I’m dealing with PTSD from some childhood sexual trauma as well as vaginismus and some general anxiety. Despite having an amazing partner who I feel very comfortable with, I struggle with anxiety around sex. Specifically, it’s scary for me to experience pleasure or let my partner do things for me. It can be difficult for me to relax and experience those feelings, as much as I want to.

Here’s what I’ve tried so far:

  • Affirming/reassuring statements from my partner
  • Relaxing massage before sex
  • Using medical cannabis to calm the anxiety I feel around sex

Has anyone here had similar issues? What solutions have you found?

I’m also looking for some general resources around healing from sexual trauma. Any recommendations?

Thanks everyone!

Hey WJM. First off, do you see a therapist or have you seen one who specializes in PTSD and sexual trauma? Working with my therapist has helped me with a lot of disassociation from my body and working on healing trauma I had with my body when it comes to sex. It’s been a game changer. That said, I know therapy isn’t accessible to everyone, but if you haven’t already, I’d look into it.

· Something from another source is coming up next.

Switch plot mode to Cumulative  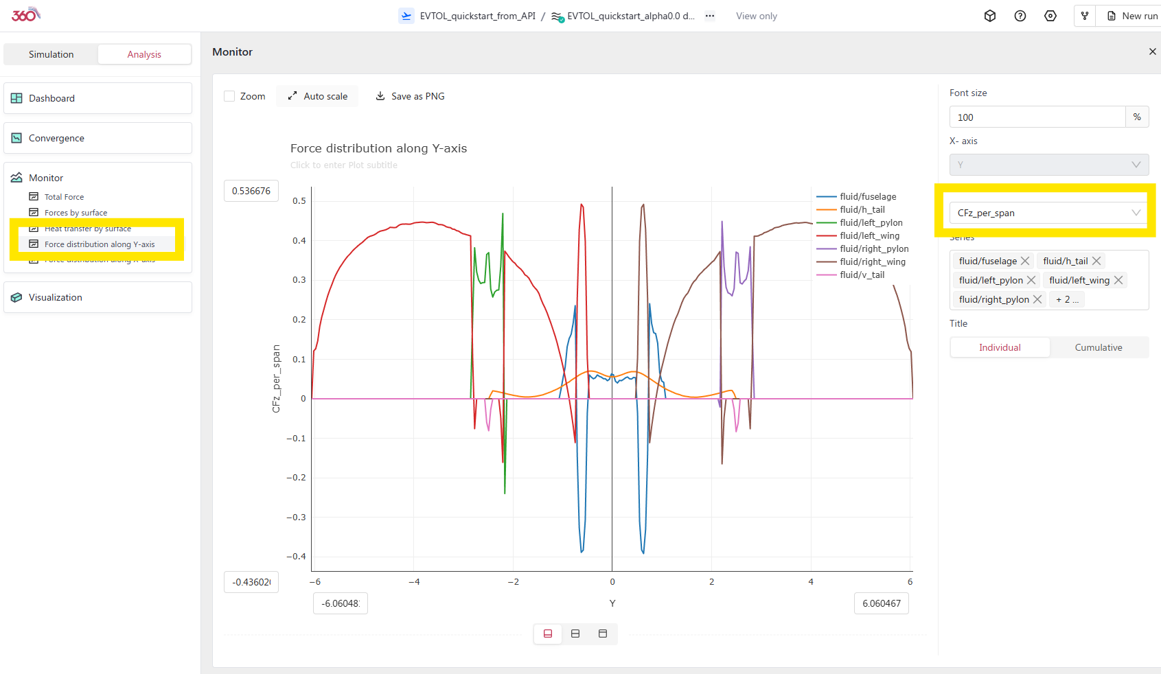(x=1098, y=347)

Have you read Healing Sex? This book is written for women survivors of CSA, I would 100% check it out.

In my own therapy, The Body Keeps the Score was very helpful.

So personally I’ve struggled with anxiety around sex and my own dysmorphia with my body. Not exactly the same situation, but I still understand that feeling of anxiety locking you in essentially and you can’t experience pleasure, and really just freeze in the moment. It truly sucks!

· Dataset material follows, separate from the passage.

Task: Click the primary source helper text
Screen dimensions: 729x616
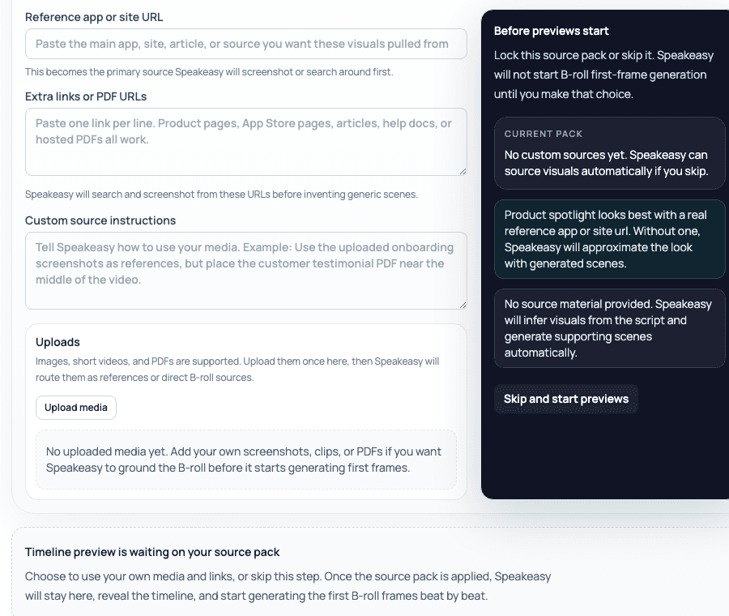Action: [x=209, y=72]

Honestly what worked best for me was a mixture of things, but some of the heavy hitters that helped me were doing body work alone (both just holding parts of my body in a non-sexual way but then also masturbation as well) so I became more comfortable with my body, which being comfortable with my body helped me feel safe around others as well. Exposure therapy also helped. In this case, it was discussing with my therapist things that scared me and raised my anxiety to try in a more controlled setting. Either with myself or my partner. So for example, I’d set a goal with my therapist to do a position with my partner that I’d avoid because it makes me anxious. We’d discuss it before, then check-in during to see how I was doing, and then process after (I usually did a check-in after with my partner, and processed how I felt more in-depth with my therapist).

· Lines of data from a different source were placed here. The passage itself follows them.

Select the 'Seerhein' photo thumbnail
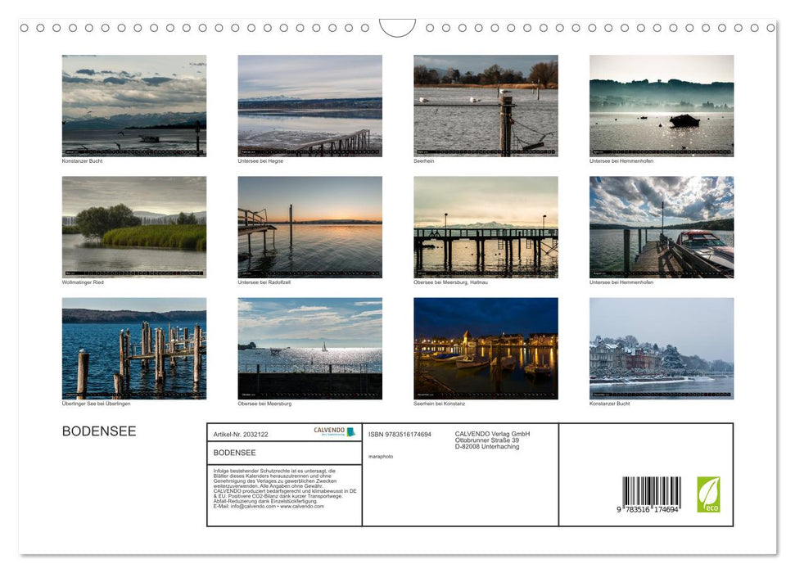795x573 pixels. (486, 105)
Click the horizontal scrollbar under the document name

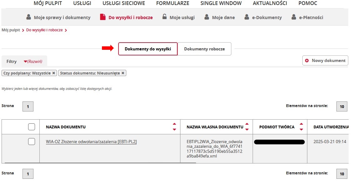click(109, 162)
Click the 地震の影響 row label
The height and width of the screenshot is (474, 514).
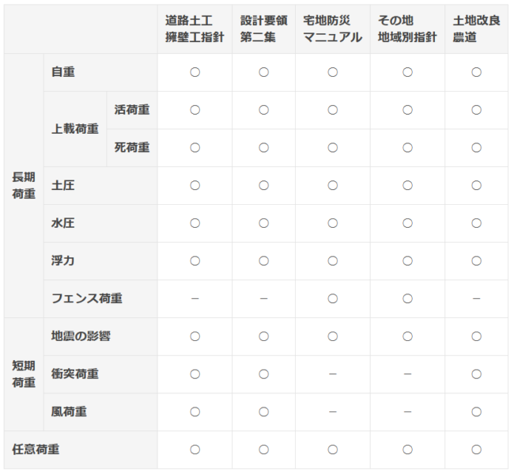pyautogui.click(x=81, y=336)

Exposure therapy can be tricky though, you don’t want to raise your anxiety too much, so it’s something I’d for sure suggest doing with the guidance of a therapist. But being very intentional with approaching things that were causing my anxiety to spike really helped.

FWIW, I’ve had both good and bad experiences with cannabis and sex. Edibles relax me and are great! Smoking? Nope, just makes me hyper aware and makes it worse. So might have to play around there to find something that works, either format, dose, or a specific strain.

I also take meds for my anxiety, and that helps my overall health, which also helps keep anxiety at bay all around.